Entries on target coordinates
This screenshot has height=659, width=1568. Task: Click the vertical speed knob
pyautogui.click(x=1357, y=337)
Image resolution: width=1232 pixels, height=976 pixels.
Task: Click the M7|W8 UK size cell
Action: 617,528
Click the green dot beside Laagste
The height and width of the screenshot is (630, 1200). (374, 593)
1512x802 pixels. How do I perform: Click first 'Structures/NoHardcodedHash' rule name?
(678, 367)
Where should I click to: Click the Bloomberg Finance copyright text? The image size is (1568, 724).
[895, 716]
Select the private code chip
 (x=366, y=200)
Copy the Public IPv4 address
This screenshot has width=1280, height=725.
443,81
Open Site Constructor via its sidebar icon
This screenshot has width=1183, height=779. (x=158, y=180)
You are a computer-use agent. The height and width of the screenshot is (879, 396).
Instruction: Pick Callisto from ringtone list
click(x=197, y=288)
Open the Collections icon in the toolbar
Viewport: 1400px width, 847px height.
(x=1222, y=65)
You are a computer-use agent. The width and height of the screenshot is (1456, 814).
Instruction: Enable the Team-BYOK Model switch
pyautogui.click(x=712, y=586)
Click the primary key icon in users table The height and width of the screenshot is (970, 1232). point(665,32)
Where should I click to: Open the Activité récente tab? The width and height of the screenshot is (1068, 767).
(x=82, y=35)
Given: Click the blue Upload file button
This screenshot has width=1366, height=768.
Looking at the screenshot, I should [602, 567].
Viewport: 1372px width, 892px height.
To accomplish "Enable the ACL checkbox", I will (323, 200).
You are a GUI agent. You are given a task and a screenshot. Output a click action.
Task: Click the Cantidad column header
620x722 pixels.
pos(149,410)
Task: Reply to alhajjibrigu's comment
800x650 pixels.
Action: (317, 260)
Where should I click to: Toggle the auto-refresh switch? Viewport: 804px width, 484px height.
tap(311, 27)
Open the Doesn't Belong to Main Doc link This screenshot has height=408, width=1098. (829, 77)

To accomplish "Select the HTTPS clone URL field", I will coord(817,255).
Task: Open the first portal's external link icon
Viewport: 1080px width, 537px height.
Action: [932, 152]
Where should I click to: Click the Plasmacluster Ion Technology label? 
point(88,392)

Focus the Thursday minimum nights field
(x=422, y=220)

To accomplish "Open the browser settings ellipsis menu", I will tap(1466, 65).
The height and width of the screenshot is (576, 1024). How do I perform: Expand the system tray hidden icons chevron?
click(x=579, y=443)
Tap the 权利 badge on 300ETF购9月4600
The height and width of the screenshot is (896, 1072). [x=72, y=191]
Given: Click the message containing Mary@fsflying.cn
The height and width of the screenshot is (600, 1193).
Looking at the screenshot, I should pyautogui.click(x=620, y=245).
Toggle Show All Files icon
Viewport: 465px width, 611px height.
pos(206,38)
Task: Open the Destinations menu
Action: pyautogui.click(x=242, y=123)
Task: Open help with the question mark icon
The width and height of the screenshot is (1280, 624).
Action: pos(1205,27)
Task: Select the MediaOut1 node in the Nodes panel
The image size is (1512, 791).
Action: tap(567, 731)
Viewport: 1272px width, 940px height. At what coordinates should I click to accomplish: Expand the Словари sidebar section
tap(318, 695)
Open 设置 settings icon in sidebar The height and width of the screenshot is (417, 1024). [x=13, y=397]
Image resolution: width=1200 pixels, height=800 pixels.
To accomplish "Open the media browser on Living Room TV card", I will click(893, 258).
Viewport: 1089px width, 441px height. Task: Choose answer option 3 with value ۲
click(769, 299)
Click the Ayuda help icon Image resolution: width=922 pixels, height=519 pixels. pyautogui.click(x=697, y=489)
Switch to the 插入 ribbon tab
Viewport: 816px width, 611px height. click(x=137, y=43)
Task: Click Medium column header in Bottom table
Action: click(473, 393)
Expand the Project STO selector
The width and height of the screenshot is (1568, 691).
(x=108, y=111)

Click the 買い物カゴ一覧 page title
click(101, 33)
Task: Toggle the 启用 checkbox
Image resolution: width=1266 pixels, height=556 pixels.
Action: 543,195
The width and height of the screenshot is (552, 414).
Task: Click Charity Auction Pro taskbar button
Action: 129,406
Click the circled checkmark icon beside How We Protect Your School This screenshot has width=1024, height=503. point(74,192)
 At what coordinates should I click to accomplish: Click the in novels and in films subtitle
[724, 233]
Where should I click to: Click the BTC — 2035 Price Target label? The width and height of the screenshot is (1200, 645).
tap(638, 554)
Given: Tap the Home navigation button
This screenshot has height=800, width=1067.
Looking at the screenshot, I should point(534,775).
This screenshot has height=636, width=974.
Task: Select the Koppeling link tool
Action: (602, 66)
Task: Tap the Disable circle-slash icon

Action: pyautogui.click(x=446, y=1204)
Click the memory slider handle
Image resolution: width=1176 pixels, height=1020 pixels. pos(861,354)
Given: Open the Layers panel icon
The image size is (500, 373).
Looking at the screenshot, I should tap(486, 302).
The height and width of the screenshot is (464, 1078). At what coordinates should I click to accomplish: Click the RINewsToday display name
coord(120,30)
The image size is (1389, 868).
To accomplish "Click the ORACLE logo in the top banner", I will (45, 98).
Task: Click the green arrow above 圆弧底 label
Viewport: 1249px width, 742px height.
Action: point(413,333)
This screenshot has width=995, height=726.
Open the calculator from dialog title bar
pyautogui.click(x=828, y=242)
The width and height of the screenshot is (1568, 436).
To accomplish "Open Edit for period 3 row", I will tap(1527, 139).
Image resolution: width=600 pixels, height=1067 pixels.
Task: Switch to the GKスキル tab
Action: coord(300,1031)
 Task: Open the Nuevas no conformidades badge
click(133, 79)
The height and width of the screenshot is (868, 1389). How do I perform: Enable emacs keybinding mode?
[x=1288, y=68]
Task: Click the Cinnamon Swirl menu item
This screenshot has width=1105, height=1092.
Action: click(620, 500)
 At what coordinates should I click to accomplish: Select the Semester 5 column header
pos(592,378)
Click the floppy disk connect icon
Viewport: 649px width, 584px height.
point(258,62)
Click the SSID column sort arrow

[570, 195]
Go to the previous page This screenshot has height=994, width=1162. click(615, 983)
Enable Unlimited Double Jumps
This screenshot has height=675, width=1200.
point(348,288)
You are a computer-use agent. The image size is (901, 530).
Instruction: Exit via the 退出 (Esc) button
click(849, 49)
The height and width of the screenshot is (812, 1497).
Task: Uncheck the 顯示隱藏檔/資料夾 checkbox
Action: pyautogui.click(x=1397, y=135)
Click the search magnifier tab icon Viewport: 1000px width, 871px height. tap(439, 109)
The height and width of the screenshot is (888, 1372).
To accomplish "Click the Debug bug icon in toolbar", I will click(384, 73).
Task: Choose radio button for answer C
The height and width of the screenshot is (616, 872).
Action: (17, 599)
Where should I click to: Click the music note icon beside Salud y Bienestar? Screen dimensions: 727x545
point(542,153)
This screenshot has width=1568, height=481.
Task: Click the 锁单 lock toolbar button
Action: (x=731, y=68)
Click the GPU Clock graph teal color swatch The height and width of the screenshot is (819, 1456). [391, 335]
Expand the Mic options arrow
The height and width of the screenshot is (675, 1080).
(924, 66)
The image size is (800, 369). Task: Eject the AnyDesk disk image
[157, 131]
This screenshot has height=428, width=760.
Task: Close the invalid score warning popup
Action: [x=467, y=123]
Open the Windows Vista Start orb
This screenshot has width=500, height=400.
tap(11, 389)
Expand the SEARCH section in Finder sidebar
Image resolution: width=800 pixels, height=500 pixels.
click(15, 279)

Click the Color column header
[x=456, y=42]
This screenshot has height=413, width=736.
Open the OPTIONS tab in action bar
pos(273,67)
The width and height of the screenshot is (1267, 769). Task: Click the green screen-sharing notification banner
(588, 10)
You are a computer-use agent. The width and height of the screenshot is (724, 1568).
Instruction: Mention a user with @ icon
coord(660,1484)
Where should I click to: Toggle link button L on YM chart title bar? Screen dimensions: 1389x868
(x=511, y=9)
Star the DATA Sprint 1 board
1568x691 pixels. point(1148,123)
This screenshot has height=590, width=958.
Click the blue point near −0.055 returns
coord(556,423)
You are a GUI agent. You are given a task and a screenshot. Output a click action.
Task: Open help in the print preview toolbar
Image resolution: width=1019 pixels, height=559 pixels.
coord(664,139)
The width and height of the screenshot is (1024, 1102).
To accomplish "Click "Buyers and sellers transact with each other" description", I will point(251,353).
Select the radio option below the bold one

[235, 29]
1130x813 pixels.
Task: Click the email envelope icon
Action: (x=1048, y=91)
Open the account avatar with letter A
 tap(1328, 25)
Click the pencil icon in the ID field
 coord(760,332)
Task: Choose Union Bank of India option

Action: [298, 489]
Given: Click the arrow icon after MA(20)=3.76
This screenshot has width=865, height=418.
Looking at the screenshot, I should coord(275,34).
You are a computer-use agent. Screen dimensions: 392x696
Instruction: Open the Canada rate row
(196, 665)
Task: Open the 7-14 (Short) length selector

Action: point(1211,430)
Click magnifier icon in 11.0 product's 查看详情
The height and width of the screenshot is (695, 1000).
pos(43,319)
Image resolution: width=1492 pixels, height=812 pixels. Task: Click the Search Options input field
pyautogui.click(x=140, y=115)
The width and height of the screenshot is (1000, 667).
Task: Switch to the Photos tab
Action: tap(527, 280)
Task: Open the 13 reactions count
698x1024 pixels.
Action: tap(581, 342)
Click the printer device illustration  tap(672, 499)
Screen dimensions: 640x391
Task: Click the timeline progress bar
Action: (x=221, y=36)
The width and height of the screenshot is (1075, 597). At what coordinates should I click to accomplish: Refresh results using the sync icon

**Description of the task**
Write out the items again without any change, from the line with "This screenshot has width=995, height=726." to the line with "Action: (17, 599)", including both.

**Complete output**
This screenshot has width=995, height=726.
Open the calculator from dialog title bar
pyautogui.click(x=828, y=242)
The width and height of the screenshot is (1568, 436).
To accomplish "Open Edit for period 3 row", I will tap(1527, 139).
Image resolution: width=600 pixels, height=1067 pixels.
Task: Switch to the GKスキル tab
Action: coord(300,1031)
 Task: Open the Nuevas no conformidades badge
click(133, 79)
The height and width of the screenshot is (868, 1389). How do I perform: Enable emacs keybinding mode?
[x=1288, y=68]
Task: Click the Cinnamon Swirl menu item
This screenshot has width=1105, height=1092.
Action: click(620, 500)
 At what coordinates should I click to accomplish: Select the Semester 5 column header
pos(592,378)
Click the floppy disk connect icon
Viewport: 649px width, 584px height.
point(258,62)
Click the SSID column sort arrow

[570, 195]
Go to the previous page This screenshot has height=994, width=1162. click(615, 983)
Enable Unlimited Double Jumps
This screenshot has height=675, width=1200.
point(348,288)
You are a computer-use agent. The image size is (901, 530).
Instruction: Exit via the 退出 (Esc) button
click(849, 49)
The height and width of the screenshot is (812, 1497).
Task: Uncheck the 顯示隱藏檔/資料夾 checkbox
Action: pyautogui.click(x=1397, y=135)
Click the search magnifier tab icon Viewport: 1000px width, 871px height. tap(439, 109)
The height and width of the screenshot is (888, 1372).
To accomplish "Click the Debug bug icon in toolbar", I will click(384, 73).
Task: Choose radio button for answer C
The height and width of the screenshot is (616, 872).
Action: (17, 599)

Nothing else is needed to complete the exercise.